In a population-based study of primary care patients over the first year following known SARS-CoV-2 community transmission within San Francisco, the risk of hospitalization and severe COVID-19 was higher among PLWH with SARS-CoV-2 than those without HIV. These results echo large, population-based studies within New York State, Western Cape, South Africa, and in the United Kingdom.[24] Severe clinical outcomes appear most concentrated among PLWH with low CD4+ counts, presumably related to suppressed or a dysregulated immune response to respiratory infection among PLWH.[2, 4, 8] SARS-CoV-2 vaccination is expected to attenuate this risk among PLWH.[9]

SARS-CoV-2 incidence was lower among PLWH despite somewhat greater testing rates in this group, and is similar to the difference estimated via a prior seroprevalence study within a subset of these populations.[10] This finding may reflect lower exposure to SARS-CoV-2 among PLWH, potentially related to greater adherence to non-pharmaceutical interventions such as physical distancing due to self-perception of higher SARS-CoV-2 risk.[10] As vaccine distribution was just beginning at the end of the study period, it is unlikely that these results are influenced by differential vaccination rates.

Limitations of this analysis include our inability to adjust for other comorbid medical conditions impacting severe COVID-19. Higher testing rates among PLWH could also potentially lead to greater detection of asymptomatic infections among PLWH. However, greater detection of asymptomatic infections would not be expected to qualitatively impact our results, as this bias would lead to an underestimation of COVID-19 disease severity among PLWH and an overestimation of the SARS-CoV-2 attack rate.

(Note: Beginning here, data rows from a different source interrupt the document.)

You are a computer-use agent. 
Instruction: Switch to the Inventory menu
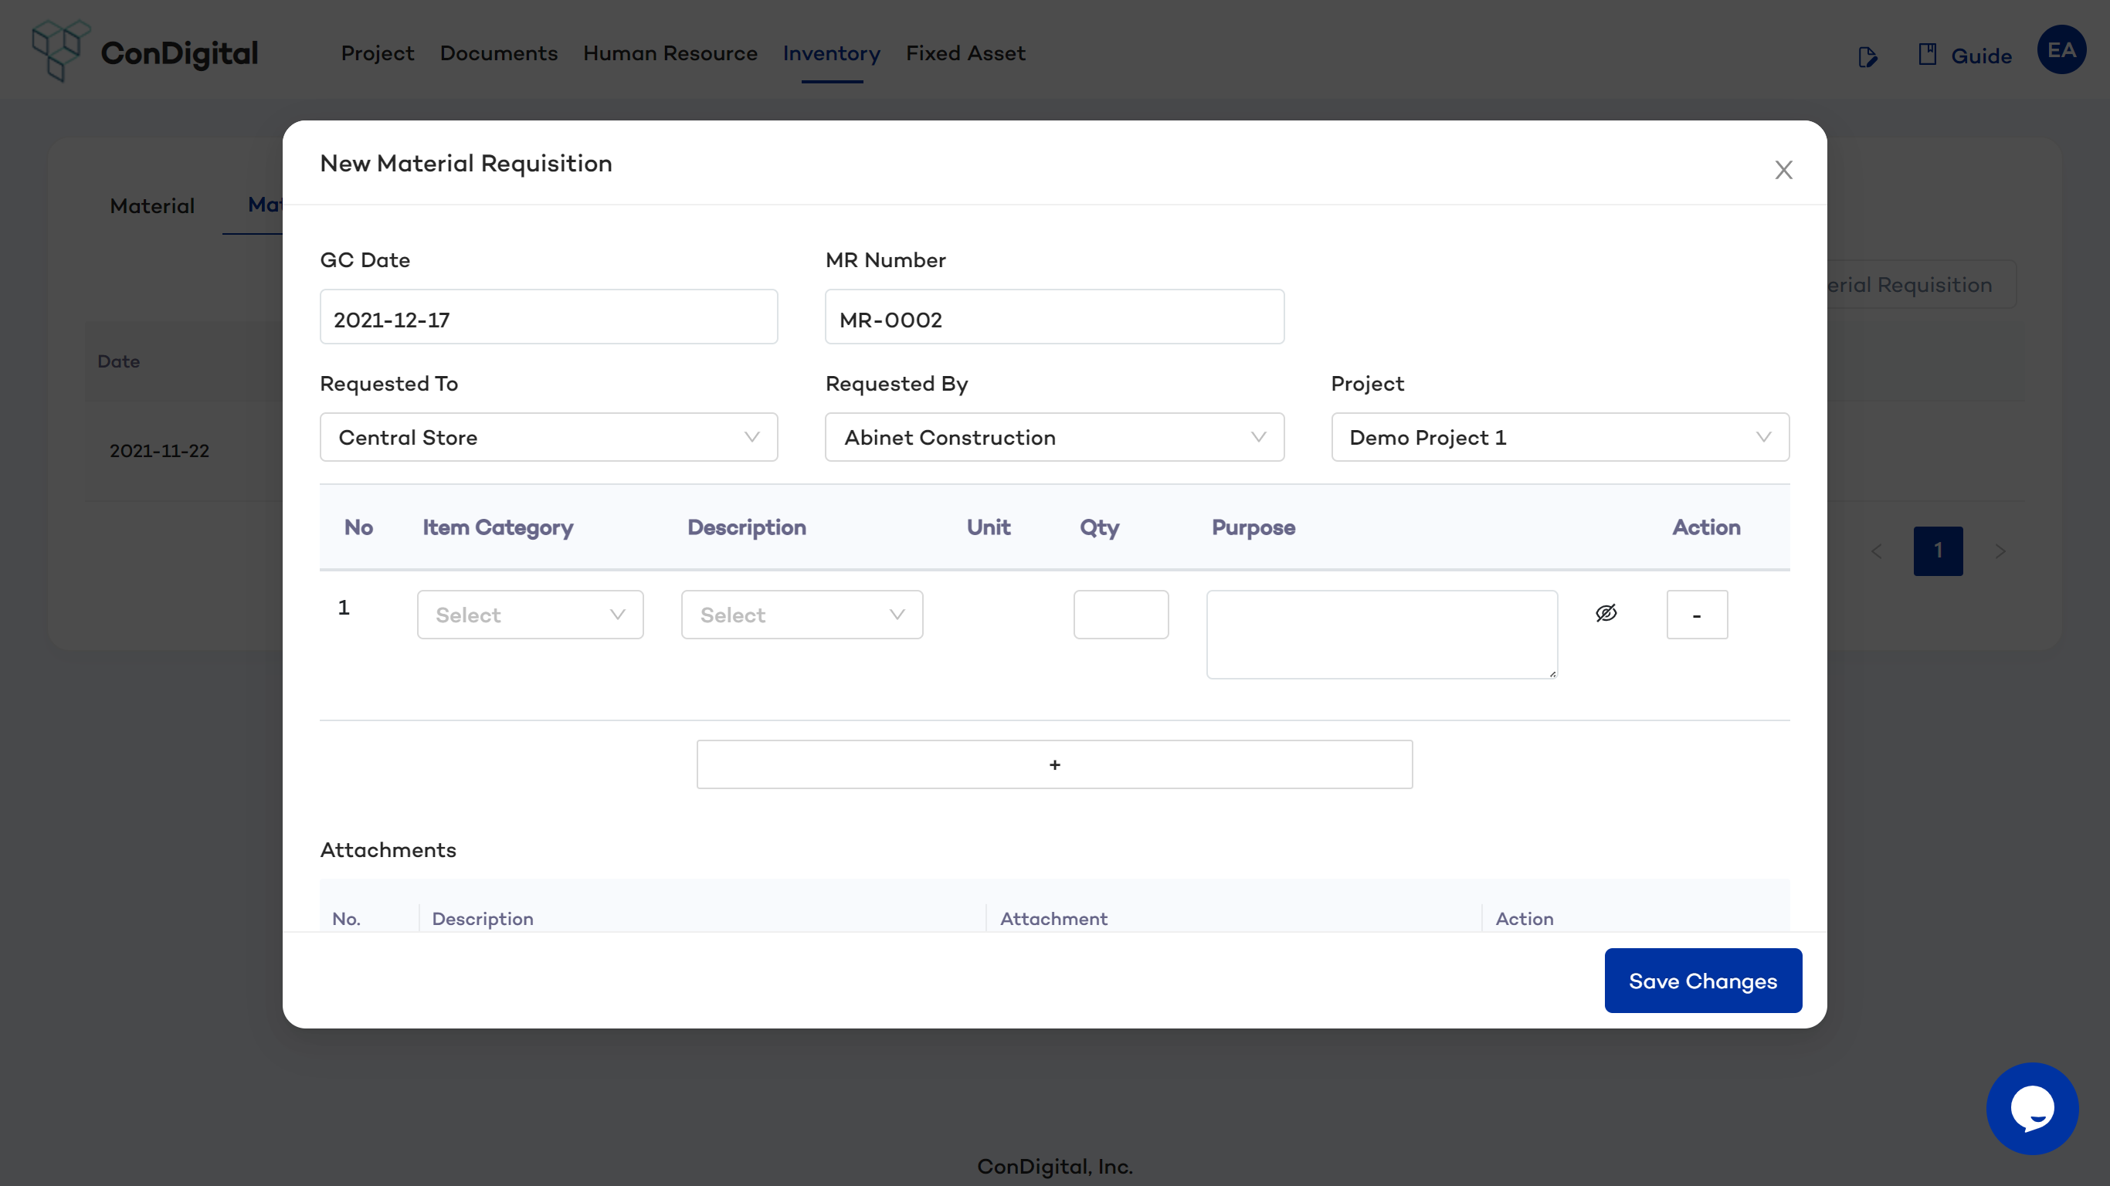point(831,53)
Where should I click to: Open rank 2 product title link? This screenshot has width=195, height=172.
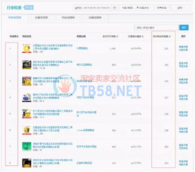click(53, 63)
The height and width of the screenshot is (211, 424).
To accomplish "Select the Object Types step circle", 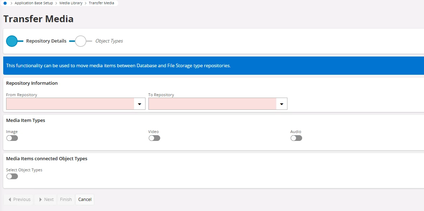I will click(x=81, y=41).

Finally, our results should be considered reflective of individuals engaged in primary care within the SFPCC and may not reflect individuals in San Francisco not engaged in primary care.

The higher attack rate among Latinx individuals within this cohort reflects the known epidemic dynamics within San Francisco, influenced by underlying health disparities.[11] Outreach and prioritization campaigns for SARS-CoV-2 vaccination should target the populations disproportionately impacted by COVID-19, as well as populations with potentially higher risk of severe outcomes, including PLWH.

Acknowledgments

Conflicts of Interest and Financial Disclosures: This research was supported by U.S. National Institute of Allergy and Infectious Diseases (NIAID) R01AI158013 (M.A.S. and M.G.), and U.S. NIAID P30AI027763 (M.G.). The authors have no conflicts of interest to report.